Recently, a NAES-operated plant experienced a forced outage caused by a hydraulic tubing leak. Fortunately, the staff spotted and contained it before significant damage could occur. The power industry has recorded numerous incidents at other facilities that weren’t so fortunate. A hydraulic or lube oil leak near a hot turbine case can ignite and develop quickly into a conflagration, resulting in an extended outage and significant loss.
Here are some preventive measures that will help mitigate the risk of such a thing happening in your plant:
- Determine if your facility has written maintenance instructions for inspection and repair of tubing clamps and grommets. Consider lube oil, hydraulic, station and instrument air, compressors and similar systems. Make sure control cabinets, system skids and equipment packages are included.

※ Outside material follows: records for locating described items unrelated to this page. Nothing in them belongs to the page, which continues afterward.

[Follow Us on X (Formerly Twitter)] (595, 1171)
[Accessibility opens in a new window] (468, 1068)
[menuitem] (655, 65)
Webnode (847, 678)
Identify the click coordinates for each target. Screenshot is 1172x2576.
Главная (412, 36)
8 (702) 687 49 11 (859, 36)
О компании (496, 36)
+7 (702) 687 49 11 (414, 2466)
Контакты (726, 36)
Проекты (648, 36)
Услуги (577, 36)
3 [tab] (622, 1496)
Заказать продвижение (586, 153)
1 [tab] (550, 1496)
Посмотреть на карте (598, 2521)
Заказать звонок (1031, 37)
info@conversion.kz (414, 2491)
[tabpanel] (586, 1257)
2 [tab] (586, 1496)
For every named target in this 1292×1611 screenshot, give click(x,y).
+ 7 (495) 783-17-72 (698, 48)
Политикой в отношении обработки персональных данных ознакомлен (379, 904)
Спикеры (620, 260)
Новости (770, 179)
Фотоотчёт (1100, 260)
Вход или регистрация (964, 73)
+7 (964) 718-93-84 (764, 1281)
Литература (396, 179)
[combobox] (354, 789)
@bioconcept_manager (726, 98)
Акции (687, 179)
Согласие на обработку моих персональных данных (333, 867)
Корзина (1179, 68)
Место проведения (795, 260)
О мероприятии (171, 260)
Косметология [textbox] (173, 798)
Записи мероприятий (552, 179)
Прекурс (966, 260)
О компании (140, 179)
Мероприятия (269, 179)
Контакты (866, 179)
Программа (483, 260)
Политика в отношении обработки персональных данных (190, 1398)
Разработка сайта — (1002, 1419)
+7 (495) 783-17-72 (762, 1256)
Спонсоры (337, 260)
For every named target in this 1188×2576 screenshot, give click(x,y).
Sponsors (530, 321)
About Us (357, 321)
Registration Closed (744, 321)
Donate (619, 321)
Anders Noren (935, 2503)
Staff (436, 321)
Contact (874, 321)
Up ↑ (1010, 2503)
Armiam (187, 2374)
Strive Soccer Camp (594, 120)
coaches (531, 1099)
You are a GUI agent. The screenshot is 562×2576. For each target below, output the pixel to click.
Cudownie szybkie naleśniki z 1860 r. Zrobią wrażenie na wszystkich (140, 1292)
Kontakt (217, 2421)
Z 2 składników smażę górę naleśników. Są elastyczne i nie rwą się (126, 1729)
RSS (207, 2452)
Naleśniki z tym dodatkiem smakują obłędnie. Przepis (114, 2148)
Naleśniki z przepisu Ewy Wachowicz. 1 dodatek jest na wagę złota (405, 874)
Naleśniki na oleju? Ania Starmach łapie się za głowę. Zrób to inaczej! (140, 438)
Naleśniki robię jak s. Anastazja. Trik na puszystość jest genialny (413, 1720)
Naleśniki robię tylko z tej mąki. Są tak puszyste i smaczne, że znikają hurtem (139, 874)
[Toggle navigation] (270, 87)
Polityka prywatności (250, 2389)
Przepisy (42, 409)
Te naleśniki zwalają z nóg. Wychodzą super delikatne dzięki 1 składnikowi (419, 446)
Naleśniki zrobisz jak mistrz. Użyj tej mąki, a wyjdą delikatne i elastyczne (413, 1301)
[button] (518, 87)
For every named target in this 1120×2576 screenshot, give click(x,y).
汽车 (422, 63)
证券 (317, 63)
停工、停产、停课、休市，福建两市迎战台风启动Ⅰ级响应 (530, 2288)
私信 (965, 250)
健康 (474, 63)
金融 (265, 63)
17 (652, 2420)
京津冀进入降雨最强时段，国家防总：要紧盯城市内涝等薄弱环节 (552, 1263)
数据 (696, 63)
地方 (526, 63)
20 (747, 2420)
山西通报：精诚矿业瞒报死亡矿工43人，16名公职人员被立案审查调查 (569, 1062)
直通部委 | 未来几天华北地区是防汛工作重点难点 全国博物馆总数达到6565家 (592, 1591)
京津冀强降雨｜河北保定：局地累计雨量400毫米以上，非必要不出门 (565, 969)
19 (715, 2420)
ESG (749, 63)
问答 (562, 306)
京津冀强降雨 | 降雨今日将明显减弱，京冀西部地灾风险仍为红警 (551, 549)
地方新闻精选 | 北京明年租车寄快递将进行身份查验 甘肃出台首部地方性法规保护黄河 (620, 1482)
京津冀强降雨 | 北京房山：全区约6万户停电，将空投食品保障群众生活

- Determine if the maintenance instructions are sufficiently robust to inspect/repair all fixtures used to secure high-pressure hydraulic, lube oil and other pressurized fluid lines. Maintenance instructions should include the following:
- Check all clamps and grommets for looseness. The tube section supported by the clamp assembly should be securely fastened in place, allowing no movement that would enable contact with other equipment.
- Ensure there are sufficient clamps and appropriate spans to properly secure all tubing.
- Inspect the grommets for deterioration caused by:
- Saturation by oil, hydraulic or other fluid
- Brittleness due to age, heat, sunlight, low humidity
- Loss of material due to vibration, cutting or chafing
- Determine if the maintenance routine is properly scheduled for the conditions observed. Certain applications may require inspection/repair or, in more critical applications, mandated replacement at periodic intervals.
- Document and track failures, servicing actions and other related activities; use this data to adjust maintenance routines to ensure reliable operation and correct preventive activities.
- Ensure the facility keeps a sufficient inventory of clamping and grommet material. If critical supplies are not available, it can sway a decision to wait for the next maintenance interval before replacing, thus increasing risk of failure with possible catastrophic consequences.
- Should the plant determine that sufficient preventive measures are not in place, use the above recommendations to develop the required routines and instructions.